The Dosa truck is open sporadically and you should call Allen to make sure he's there (619 997 6946).  It's a truck on the side of the road with some grassy areas where you can sit and eat.

From dosa truck

It's got a haphazard way of running things, you go up, hope to be noticed, order, hang out somewhere, think that you've been forgotten, then get served, eat, clean up, then pay (or not!).

Allen has a unique payment system as well - if you are a student who doesn't have a lot of cash, he says to eat for free now and pay him when you get a job later in life.  A good system!

From dosa truck

It's a unique truck too.  He has a changing menu, usually a couple of biryanis (chicken and rice dish) and several Chinese dishes with Indian twists (one Indian American girl was commenting on eating it outside the truck:  "this is just like Chinese food from Mumbai")

The crowd is a mix of Indian patrons and random food people/med students who are still clinging on to coolness while in residency.

From dosa truck

When I was there two different Indian people approached me, surprised, and asked if I really liked Indian food (in a nice way, I guess they haven't talked to many non-Indians who dig it?).

I love Indian food.  I love good food.

Keralan, Goan, Hyderabadi, Sri Lankan, Northern, Mugul, Pashtun, Gujarati, Chinese, Sikh, whatever.

From dosa truck

Go get some from Allen.  If you don't have money pay him later.

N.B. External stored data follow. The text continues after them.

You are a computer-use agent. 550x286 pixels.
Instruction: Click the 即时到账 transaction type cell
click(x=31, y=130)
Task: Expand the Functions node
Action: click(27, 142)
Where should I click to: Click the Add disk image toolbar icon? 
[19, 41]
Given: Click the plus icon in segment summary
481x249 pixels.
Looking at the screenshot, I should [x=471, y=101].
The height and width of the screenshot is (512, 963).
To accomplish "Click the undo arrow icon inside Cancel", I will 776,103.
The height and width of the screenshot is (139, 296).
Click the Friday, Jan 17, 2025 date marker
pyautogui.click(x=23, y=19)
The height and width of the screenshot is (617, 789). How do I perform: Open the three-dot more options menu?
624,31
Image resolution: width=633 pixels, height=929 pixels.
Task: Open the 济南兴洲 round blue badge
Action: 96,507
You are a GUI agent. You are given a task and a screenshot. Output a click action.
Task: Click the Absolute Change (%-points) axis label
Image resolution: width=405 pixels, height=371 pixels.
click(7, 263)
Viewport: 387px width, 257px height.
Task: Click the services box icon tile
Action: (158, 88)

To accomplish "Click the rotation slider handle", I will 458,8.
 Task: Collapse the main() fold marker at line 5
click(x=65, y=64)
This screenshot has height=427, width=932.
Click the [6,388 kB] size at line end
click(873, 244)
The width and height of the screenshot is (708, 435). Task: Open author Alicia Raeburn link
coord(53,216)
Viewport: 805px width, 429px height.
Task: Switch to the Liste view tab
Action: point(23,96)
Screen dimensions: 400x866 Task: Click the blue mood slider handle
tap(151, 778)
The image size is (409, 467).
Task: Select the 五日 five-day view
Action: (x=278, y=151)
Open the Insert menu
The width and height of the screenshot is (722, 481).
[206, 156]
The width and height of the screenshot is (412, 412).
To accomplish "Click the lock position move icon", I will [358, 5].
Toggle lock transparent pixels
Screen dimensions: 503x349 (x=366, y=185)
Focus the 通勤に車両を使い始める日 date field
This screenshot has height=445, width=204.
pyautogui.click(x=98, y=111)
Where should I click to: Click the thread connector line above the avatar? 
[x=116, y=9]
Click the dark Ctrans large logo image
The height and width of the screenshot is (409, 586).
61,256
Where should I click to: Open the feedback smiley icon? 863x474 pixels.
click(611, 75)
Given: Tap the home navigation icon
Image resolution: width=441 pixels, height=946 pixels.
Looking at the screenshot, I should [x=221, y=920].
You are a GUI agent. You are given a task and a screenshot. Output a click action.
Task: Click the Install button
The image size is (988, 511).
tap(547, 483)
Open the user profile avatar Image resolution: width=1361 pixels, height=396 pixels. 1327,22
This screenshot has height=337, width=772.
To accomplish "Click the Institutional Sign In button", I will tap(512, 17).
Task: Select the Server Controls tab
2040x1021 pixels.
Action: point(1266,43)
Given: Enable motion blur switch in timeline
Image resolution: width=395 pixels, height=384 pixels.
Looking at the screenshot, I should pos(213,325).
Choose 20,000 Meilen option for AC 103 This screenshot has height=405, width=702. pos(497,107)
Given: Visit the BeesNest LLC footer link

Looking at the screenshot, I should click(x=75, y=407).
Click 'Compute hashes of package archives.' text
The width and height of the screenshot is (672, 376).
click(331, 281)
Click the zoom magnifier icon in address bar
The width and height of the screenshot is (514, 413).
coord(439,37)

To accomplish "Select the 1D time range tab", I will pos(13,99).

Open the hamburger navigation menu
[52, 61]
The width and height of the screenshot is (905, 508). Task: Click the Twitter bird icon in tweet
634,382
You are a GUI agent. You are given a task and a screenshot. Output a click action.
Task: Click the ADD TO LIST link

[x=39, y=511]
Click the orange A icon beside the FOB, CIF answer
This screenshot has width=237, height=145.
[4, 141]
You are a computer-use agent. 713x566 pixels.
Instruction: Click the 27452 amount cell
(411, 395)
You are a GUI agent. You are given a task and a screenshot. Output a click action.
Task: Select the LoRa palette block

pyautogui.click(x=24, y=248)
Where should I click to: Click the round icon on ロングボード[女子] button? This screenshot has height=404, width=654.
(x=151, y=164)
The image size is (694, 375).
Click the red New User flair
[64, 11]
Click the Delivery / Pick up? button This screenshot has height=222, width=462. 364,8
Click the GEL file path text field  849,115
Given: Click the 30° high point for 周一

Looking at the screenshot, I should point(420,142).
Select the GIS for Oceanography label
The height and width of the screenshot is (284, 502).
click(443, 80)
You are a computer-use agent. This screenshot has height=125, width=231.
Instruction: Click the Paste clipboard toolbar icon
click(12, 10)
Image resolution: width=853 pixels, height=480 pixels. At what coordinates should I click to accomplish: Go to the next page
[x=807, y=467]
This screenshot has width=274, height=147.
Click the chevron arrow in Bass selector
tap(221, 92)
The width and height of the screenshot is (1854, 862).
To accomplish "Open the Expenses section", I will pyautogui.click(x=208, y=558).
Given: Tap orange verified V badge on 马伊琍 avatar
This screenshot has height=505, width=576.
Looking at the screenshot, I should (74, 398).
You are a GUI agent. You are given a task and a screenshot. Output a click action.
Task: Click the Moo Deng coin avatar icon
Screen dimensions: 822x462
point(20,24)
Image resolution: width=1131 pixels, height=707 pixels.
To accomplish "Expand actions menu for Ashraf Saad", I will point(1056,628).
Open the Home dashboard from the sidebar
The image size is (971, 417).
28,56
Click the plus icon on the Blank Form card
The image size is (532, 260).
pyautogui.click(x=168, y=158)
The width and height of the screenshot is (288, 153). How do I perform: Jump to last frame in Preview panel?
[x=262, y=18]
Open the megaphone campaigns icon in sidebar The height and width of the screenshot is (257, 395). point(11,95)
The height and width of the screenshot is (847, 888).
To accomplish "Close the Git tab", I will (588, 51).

Here's his website and his contact information:

"Truck This Week Near AM/PM Black Mtn /Kearny Villa/ Caroll centre Inter-section.
Monday Dinner5pm/9pm 
Fridays   5pm/900pm! 
Saturdays    1pm/9 00pm! 
Sundays 1pm to 4pm.
Please come very Hungry.  
Other Weekdays Closed for caterings.
 Call Allen 619 997 6946"

From dosa truck


  1. As a physician still clinging on to coolness (and shreds of my Indian heritage), I need to fly down there STAT and eat some dosa on the grass. I'll dress as a hipster just for you.

  2. Spice is not flavor you freaks! Flavor is flavor. Spice is for clearing sinuses. Maybe if you hadn't burned off your tastebuds you could still appreciate the taste of things.

    Indian food is delicious, especially south indian, but geez it only needs a dash of chili, not the whole bottle.

    - Americans

  3. Spice is very much about flavor, Anonymous 1.

    - Other Americans

  4. You should give Sarati Farsan Market a try for some Indian snack food.
    The US is pretty much a complete wasteland when it comes to Indian food and San Diego is balls. Sarati and Punjab are the way to go.
    The mysore masala dosa at Sarati makes me happy though.